E’ il caso dell’ultimo lavoro scritto da Maurizio Nicastro dal titolo “Oblivion, briciole di memoria”. Un atto unico che sarà proposto in esordio sabato 16 marzo, a partire dalle 21, al teatro Naselli di Comiso. Il titolo già dice parecchio.

Perché rivela di una pièce teatrale dai toni tragici e romantici che si prefigge di mettere in luce la situazione degli ammalati di Alzheimer. Il tutto partendo da una citazione di Eli Wiesel, premio Nobel per la pace nel 1986, che dice: “L’Alzheimer è come quando da un libro strappiamo una pagina, poi un’altra e un’altra ancora. Finché non ci sono più pagine e resta soltanto la copertina”.

Alberto Lo Scalzo nella parte del padre, Maria Giannone in quella della figlia e Stefano Rizzo nella parte del medico interpreteranno una storia vera, autobiografica, che si incentra sul rapporto che può innescarsi tra malati e familiari che accudiscono, un dialogo giornaliero fatto di parole silenti, di gesti, di empatia, quasi a sfiorare la telepatia. Insomma, un problema sociale vissuto attraverso il dramma domestico di una figlia che dopo molto tempo non ritrova suo padre, diventato solo un involucro pregno di frasi non dette, di momenti perduti, di baci mancati.

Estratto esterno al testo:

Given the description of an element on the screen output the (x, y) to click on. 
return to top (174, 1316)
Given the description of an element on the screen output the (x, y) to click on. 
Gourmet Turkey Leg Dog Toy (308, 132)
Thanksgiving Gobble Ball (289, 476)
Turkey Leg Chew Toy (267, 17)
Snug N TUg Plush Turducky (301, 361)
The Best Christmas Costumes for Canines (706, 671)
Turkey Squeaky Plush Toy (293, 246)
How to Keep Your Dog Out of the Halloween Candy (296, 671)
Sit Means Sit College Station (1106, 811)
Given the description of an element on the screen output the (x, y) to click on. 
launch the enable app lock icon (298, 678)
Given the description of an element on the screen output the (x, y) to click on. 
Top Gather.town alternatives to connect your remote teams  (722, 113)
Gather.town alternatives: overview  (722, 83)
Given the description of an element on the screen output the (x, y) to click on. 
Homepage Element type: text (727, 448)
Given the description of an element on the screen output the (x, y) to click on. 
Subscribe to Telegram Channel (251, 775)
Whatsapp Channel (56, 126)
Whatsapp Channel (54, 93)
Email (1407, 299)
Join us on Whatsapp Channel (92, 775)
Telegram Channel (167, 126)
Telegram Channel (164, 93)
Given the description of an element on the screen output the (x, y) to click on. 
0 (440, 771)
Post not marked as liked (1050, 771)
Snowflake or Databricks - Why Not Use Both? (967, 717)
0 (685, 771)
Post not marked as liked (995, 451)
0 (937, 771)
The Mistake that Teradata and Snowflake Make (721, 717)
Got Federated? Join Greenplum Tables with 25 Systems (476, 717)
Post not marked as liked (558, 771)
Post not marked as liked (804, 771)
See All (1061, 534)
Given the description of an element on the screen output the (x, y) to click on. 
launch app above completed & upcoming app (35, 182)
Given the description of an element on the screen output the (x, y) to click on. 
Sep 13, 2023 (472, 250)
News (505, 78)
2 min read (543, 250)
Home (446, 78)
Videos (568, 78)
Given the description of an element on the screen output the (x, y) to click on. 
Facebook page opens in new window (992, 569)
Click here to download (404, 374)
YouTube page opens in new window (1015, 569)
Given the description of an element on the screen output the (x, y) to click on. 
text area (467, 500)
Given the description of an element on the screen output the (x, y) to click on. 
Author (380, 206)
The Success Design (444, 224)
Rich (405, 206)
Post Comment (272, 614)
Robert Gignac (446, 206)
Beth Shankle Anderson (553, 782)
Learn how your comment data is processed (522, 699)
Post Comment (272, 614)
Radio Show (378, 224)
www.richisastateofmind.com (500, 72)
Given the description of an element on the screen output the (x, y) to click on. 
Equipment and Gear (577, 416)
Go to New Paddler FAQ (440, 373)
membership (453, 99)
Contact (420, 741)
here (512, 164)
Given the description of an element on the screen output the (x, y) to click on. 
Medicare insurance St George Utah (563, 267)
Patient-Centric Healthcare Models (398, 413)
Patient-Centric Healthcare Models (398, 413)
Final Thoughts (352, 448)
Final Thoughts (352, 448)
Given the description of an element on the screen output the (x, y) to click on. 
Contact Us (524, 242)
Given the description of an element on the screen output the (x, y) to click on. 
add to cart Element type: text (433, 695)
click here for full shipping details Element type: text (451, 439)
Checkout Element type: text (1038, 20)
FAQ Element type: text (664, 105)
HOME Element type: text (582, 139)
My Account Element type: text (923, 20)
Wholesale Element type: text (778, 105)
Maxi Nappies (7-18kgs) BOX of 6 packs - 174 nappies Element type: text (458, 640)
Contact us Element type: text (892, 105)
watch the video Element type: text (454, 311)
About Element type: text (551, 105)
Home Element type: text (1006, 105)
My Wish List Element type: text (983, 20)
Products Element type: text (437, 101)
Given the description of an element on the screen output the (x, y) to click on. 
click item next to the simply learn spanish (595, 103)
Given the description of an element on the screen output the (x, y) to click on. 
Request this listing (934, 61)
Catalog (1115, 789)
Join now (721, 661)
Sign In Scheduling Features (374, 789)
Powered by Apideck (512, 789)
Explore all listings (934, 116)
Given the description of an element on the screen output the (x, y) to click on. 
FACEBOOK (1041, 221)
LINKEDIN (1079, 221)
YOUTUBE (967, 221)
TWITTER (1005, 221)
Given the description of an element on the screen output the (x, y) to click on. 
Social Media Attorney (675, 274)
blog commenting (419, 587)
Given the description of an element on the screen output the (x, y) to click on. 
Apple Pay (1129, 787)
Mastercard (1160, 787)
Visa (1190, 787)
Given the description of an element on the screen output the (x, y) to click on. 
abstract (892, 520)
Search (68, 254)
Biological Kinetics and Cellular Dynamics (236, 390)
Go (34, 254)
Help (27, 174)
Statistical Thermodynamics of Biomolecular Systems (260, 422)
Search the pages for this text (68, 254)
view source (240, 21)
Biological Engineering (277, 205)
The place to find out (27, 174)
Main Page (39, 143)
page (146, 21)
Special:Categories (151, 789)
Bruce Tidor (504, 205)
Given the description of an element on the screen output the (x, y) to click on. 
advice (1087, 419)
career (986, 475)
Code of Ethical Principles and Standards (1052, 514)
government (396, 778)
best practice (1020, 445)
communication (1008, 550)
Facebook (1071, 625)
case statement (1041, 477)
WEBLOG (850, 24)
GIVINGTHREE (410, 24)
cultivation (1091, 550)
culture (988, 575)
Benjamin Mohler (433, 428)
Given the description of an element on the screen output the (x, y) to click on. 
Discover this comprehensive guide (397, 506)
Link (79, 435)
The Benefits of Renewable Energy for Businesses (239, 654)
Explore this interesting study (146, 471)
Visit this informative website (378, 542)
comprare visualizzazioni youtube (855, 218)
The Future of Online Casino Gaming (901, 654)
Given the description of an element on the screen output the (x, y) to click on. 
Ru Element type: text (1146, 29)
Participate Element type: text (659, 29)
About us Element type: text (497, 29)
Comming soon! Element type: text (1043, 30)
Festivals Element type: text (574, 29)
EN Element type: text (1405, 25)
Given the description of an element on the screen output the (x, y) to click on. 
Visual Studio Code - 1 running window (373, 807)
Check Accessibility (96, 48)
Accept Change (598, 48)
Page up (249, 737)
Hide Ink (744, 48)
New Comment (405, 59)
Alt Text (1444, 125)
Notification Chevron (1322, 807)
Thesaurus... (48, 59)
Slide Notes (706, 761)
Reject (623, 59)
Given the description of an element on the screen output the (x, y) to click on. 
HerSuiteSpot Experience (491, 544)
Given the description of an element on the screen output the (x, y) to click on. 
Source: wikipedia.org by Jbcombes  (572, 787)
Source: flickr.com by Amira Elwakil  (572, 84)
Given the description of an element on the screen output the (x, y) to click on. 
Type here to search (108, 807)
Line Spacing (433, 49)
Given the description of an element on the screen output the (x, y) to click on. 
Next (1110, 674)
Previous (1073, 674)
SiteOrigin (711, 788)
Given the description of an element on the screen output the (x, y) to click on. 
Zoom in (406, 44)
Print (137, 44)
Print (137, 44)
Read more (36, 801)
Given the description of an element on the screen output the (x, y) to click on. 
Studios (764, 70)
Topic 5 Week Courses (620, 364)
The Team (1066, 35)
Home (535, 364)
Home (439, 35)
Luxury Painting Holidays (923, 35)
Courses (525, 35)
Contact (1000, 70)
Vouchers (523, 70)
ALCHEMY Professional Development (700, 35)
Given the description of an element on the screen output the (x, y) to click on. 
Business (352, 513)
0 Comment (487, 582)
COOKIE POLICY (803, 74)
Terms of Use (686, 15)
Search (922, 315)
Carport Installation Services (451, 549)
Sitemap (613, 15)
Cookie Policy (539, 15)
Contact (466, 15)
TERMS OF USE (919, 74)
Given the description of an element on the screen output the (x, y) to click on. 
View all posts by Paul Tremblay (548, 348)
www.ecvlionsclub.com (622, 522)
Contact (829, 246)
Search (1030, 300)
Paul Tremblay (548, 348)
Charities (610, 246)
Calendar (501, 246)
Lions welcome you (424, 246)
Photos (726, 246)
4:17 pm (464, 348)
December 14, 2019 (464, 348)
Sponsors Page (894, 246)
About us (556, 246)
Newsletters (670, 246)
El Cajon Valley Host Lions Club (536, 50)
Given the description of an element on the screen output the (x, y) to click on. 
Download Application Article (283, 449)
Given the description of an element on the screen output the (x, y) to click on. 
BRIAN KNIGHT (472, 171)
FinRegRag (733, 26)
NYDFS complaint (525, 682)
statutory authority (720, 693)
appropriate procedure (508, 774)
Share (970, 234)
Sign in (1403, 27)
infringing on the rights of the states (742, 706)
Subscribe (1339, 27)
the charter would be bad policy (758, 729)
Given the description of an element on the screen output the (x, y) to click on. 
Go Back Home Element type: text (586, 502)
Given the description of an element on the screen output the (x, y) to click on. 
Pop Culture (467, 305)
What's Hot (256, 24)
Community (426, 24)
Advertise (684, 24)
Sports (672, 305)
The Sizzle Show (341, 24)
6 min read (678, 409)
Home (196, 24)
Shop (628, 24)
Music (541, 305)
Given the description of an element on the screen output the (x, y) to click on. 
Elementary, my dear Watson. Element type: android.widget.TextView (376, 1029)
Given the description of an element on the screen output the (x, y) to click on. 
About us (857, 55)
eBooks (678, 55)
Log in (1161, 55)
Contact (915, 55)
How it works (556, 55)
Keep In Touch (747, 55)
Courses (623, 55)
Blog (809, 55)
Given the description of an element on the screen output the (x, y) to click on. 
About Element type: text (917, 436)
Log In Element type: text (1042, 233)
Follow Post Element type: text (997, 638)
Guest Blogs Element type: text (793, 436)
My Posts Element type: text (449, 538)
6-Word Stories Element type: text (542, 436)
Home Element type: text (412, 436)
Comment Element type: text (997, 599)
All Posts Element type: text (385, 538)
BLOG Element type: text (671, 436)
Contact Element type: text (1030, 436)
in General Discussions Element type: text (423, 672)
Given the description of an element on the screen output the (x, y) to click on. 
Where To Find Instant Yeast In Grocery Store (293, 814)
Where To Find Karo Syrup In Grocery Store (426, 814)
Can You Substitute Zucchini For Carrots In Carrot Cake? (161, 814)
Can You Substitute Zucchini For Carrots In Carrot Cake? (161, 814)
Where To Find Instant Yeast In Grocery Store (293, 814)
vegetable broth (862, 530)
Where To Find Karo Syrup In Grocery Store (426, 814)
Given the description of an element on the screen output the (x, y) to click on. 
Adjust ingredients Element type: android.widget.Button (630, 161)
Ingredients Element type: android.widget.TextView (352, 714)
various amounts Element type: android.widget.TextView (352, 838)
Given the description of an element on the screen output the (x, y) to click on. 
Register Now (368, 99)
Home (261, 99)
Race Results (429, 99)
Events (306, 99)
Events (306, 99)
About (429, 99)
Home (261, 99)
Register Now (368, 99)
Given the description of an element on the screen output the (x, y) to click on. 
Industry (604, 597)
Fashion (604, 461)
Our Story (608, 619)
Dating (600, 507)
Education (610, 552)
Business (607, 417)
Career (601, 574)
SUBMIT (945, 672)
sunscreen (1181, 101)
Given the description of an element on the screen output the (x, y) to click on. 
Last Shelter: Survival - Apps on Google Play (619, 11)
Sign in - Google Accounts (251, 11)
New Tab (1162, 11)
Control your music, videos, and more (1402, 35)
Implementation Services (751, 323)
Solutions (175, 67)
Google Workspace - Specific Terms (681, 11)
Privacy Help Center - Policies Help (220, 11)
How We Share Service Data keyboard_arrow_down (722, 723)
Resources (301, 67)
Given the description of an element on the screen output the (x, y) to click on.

Madre e figlia si trovano con un “neonato” da accudire, un figlio non voluto, ma con un solido passato di rabbia e di amore. La regia è di Maurizio Nicastro. Ci sarà anche una introduzione a cura del dott. Giancarlo Tribastone, medico psichiatra, responsabile del centro diurno Alzheimer dell’Asp 7 a Ragusa. L’ingresso è di 15 euro, ridotto 10 euro.

Prenotazioni al botteghino del teatro Naselli, di piazza San Biagio, con orari previsti dalle 16 alle 20. Infoline: 338.1266355 oppure 0932.1970010.